Chapter 35 Disseminated Fungal Infections
6 What are the most important risk factors for disseminated Candida infection?
Immunosuppression (hematologic malignancy, hematopoietic stem cell transplantation, immunosuppressive therapy such as steroids and chemotherapeutic regimens, neutropenia, and HIV infection)
Comorbidities and a high APACHE (Acute Physiology, Age, and Chronic Health Evaluation) score
Broad-spectrum antimicrobial agents
Candida colonization in multiple sites
Acute renal failure especially requiring hemodialysis
Foreign bodies (central venous, arterial, or urinary catheters)
7 List the diagnostic criteria for disseminated fungal infection
Single positive blood culture (never mistake a positive fungal blood culture as a contaminant)
Fungus cultured from biopsy specimen
10 Should a central venous catheter be removed once candidemia is confirmed?
Practice guidelines indicate that all central venous catheters should be removed once candidemia is confirmed (Table 35-1). Of note is that a recent randomized controlled trial and other studies question the benefit of early removal of central venous catheters in the onset of candidemia for some selected patients. We recommend following the standard practice guidelines.

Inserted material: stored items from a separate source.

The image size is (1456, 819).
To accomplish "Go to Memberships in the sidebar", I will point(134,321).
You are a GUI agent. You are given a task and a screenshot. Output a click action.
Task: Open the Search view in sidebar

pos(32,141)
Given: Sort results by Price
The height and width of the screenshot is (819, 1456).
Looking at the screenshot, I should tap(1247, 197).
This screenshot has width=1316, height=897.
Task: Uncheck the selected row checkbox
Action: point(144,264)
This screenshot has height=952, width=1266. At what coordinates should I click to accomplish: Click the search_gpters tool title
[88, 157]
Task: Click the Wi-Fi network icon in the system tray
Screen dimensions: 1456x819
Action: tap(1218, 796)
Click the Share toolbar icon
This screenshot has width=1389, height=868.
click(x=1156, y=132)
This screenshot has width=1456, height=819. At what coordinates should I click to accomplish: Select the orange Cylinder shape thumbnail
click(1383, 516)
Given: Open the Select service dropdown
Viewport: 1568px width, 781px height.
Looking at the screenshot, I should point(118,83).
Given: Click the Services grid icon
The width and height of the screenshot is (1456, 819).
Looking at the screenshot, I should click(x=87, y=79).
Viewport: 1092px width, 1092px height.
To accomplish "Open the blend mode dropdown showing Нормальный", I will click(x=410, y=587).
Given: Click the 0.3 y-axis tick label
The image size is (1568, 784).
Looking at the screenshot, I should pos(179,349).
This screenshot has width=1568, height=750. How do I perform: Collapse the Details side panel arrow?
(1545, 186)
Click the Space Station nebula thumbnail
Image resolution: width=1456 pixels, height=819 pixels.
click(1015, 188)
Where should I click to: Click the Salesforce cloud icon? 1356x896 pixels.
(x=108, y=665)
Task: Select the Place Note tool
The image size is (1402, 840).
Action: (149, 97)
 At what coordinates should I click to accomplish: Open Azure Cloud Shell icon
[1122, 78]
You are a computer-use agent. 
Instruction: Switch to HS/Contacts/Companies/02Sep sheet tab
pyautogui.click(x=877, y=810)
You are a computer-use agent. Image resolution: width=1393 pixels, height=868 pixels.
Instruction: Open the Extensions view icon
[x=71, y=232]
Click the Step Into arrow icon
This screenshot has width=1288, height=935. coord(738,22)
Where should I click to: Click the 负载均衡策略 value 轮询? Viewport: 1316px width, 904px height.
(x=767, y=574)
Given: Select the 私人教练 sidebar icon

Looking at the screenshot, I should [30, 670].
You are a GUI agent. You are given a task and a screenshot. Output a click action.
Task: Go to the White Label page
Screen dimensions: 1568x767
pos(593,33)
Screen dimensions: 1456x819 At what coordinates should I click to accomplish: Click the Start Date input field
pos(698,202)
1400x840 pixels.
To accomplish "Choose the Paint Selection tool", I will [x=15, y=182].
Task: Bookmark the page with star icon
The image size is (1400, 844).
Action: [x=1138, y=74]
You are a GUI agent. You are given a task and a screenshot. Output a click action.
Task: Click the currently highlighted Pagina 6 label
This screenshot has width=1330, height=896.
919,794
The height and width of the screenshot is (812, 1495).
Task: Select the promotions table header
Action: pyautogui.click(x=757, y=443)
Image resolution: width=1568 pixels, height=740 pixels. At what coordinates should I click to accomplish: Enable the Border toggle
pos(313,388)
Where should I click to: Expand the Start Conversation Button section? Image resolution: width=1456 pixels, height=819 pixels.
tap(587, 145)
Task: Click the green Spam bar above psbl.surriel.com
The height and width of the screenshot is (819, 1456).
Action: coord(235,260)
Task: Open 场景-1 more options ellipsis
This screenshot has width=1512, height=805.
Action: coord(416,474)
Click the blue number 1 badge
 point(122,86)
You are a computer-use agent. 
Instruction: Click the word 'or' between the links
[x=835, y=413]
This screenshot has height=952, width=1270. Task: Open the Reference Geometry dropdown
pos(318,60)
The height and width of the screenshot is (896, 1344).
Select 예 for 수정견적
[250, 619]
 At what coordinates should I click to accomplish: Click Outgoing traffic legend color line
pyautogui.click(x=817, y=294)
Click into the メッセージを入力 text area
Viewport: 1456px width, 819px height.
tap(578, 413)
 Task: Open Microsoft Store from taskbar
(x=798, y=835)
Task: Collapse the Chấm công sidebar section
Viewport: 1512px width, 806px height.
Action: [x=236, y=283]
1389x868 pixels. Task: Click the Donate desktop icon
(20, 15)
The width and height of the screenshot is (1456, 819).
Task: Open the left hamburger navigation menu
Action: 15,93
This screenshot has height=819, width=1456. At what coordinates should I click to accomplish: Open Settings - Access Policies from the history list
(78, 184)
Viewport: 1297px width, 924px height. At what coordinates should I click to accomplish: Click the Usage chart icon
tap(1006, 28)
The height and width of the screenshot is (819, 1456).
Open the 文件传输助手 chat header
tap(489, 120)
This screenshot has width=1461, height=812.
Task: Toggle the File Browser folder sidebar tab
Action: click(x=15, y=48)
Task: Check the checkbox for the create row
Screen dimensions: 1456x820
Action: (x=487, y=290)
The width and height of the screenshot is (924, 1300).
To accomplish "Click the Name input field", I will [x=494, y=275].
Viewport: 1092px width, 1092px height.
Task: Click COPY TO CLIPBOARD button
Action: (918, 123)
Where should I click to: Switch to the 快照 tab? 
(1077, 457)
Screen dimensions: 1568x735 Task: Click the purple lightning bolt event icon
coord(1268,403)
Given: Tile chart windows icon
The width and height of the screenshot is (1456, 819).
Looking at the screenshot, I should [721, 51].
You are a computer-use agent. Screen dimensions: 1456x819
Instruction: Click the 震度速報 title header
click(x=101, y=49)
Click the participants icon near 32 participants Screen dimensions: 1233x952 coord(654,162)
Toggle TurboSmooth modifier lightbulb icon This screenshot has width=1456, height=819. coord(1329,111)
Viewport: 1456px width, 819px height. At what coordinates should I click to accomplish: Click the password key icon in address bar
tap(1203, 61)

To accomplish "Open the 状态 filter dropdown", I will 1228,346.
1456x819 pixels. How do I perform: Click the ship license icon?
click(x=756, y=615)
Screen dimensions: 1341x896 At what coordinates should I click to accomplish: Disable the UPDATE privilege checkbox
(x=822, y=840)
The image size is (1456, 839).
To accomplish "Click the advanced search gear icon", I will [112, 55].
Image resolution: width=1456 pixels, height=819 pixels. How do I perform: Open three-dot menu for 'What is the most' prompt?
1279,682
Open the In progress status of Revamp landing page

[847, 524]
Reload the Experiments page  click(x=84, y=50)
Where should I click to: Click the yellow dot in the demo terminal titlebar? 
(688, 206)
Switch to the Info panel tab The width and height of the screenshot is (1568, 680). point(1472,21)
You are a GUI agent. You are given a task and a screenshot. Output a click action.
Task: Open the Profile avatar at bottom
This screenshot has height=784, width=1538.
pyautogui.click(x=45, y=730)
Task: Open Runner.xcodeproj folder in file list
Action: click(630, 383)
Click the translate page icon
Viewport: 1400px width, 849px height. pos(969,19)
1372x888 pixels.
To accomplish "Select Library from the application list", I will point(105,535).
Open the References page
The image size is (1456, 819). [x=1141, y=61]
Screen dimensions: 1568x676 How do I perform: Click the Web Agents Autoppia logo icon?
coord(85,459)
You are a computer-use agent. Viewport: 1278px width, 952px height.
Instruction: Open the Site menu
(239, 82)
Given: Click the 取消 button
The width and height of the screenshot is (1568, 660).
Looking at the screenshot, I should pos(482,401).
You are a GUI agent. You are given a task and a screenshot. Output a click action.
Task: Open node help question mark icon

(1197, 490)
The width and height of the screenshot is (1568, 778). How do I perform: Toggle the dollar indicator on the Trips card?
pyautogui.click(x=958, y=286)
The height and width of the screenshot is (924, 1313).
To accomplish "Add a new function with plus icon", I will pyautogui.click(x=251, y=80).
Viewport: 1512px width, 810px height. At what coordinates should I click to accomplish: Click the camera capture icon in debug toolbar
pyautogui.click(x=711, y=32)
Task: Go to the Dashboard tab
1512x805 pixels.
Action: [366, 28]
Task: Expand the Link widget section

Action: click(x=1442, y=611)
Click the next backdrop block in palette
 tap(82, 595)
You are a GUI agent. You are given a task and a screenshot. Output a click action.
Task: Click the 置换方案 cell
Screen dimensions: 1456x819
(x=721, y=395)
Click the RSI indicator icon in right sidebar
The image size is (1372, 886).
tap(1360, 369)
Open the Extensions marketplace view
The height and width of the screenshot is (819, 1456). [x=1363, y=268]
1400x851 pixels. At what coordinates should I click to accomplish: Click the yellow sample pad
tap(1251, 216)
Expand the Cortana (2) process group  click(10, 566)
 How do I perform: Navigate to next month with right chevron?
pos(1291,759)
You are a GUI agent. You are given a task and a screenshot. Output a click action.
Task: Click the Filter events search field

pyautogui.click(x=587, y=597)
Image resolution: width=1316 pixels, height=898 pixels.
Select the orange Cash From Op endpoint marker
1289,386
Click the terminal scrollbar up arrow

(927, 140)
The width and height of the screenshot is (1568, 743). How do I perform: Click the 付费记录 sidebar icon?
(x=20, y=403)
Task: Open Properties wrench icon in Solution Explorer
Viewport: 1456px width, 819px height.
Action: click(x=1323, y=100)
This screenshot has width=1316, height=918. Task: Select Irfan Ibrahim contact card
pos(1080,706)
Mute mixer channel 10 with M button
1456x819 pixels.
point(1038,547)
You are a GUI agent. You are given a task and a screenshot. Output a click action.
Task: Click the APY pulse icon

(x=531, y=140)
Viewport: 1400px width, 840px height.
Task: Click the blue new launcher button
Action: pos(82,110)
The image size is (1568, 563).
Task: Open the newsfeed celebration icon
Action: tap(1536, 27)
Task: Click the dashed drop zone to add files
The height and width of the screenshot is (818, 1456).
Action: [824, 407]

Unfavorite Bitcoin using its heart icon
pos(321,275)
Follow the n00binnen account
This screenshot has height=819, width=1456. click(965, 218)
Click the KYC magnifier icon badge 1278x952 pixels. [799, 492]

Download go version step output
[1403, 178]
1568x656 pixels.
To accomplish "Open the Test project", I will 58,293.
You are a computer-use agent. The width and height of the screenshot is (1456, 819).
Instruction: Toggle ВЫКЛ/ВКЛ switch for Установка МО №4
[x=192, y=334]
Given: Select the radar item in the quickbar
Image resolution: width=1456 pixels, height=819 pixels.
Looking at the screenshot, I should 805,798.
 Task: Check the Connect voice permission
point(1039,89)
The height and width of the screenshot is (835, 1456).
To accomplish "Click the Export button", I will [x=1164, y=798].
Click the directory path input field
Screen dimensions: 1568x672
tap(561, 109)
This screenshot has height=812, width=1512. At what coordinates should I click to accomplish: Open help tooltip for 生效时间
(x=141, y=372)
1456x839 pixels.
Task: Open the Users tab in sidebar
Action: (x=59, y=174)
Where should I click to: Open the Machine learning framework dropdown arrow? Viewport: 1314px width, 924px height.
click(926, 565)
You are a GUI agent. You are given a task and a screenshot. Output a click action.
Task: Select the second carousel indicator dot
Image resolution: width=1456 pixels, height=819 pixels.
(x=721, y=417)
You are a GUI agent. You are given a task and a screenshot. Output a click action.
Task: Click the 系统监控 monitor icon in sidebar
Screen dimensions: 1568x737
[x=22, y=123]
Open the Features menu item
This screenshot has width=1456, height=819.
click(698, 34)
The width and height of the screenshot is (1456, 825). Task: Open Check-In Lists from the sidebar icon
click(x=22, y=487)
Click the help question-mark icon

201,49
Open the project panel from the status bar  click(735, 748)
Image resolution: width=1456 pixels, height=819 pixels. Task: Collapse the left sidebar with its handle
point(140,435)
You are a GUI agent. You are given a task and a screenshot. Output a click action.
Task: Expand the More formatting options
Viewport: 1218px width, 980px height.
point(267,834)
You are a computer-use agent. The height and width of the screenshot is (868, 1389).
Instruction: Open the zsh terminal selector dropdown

Venous access | Recommendation |
---|---|
Normal venous access | Remove CVC, and send tip for culture. |
Limited venous access (impossible to remove catheter) | Exchange CVC over a guidewire, and perform catheter tip cultures. If catheter is colonized with the same Candida sp. that is found in the blood, then it is prudent to remove catheter. |
CVC, Central venous catheter.
Modified from www.guidelines.gov and Mermel LA, Allon M, Bouza E, et al: Clinical practice guidelines for the diagnosis and management of intravascular catheter-related infection: 2009 update by the Infectious Diseases Society of America [published errata appear in: Clin Infect Dis 50:457, 2010, and Clin Infect Dis 50:1079, 2010]. Clin Infect Dis 49:1-45, 2009.